Testo proposto:
━━━━━━
Gli ultimi dati diffusi dalla Bis, che al tema del credito denominato in dollari ha dedicato un interessante approfondimento nella sua ultima quaterly review, mostrano che la montagna di debito in valuta americana del settore non finanziario è cresciuta ancora da nove trilioni a quasi dieci; 9,8 per la precisione nel secondo trimestre del 2015. Una buona parte, circa 3,3 trilioni, sono debiti delle economie emergenti, non a caso divenute la principale preoccupazione degli osservatori internazionali, specie adesso che il calo del petrolio mette a rischio buona parte dei loro incassi fiscali e che la Fed ha avviato il rialzo i tassi. Evento quest’ultimo che, per quanto ampiamente previsto, condurrà questo debito lungo la terra incognita di un dollaro destinato ad apprezzarsi.
━━━━━━
Dati raccolti:
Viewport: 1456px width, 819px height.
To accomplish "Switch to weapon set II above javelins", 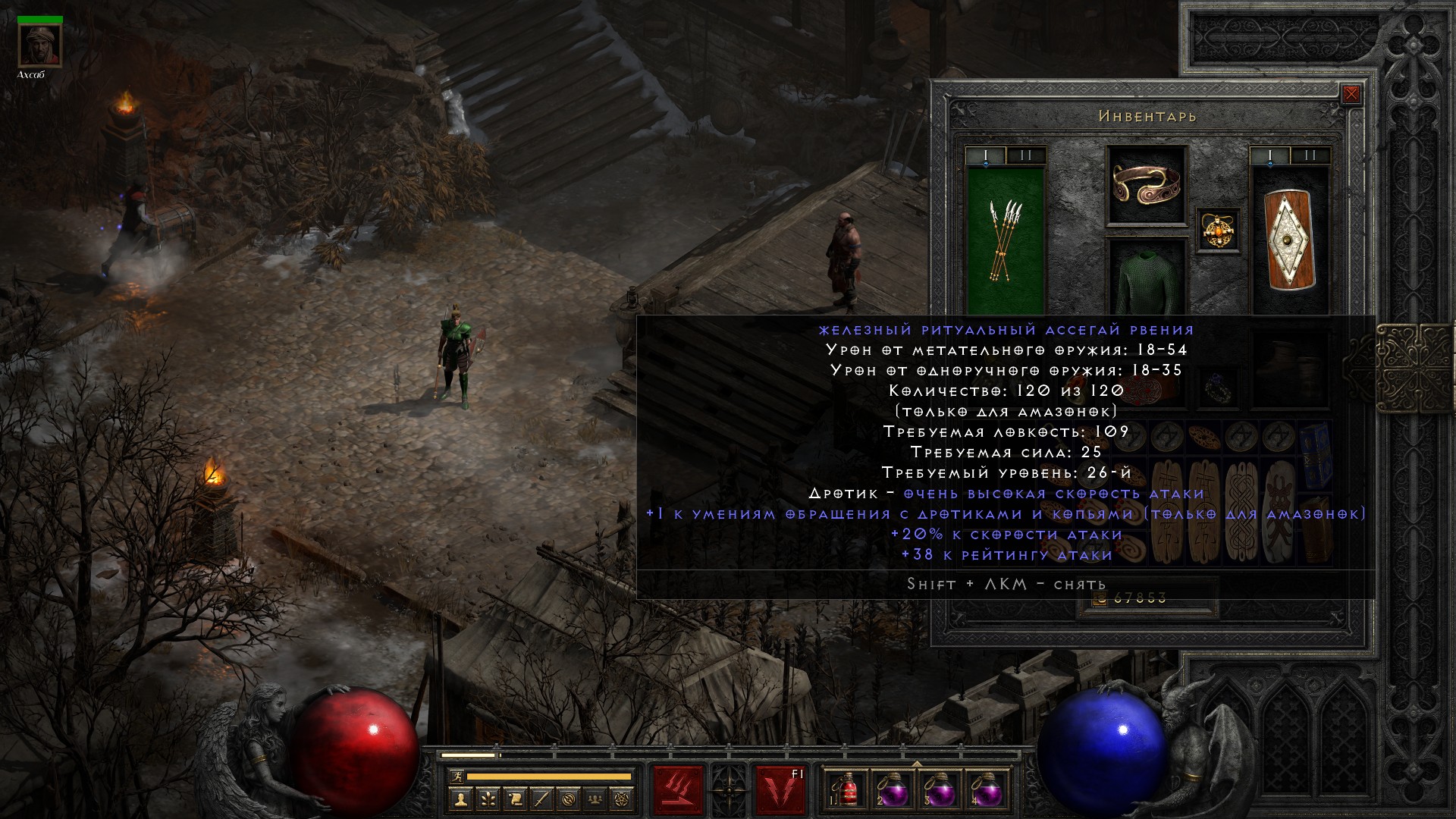I will tap(1026, 155).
━━━━━━
Esercizio 1:
Modifichi il testo sul debito in dollari riscrivendo il passaggio da "Gli ultimi dati" fino a "destinato ad apprezzarsi." compreso, con "economie in via di sviluppo" al posto di "economie emergenti".
Esercizio 2:
Secondo il testo sul debito in dollari, a quanto ammonta la parte di tale debito che fa capo alle economie emergenti?

Risposta corretta 1:
Gli ultimi dati diffusi dalla Bis, che al tema del credito denominato in dollari ha dedicato un interessante approfondimento nella sua ultima quaterly review, mostrano che la montagna di debito in valuta americana del settore non finanziario è cresciuta ancora da nove trilioni a quasi dieci; 9,8 per la precisione nel secondo trimestre del 2015. Una buona parte, circa 3,3 trilioni, sono debiti delle economie in via di sviluppo, non a caso divenute la principale preoccupazione degli osservatori internazionali, specie adesso che il calo del petrolio mette a rischio buona parte dei loro incassi fiscali e che la Fed ha avviato il rialzo i tassi. Evento quest’ultimo che, per quanto ampiamente previsto, condurrà questo debito lungo la terra incognita di un dollaro destinato ad apprezzarsi.

Risposta corretta 2:
Circa 3,3 trilioni.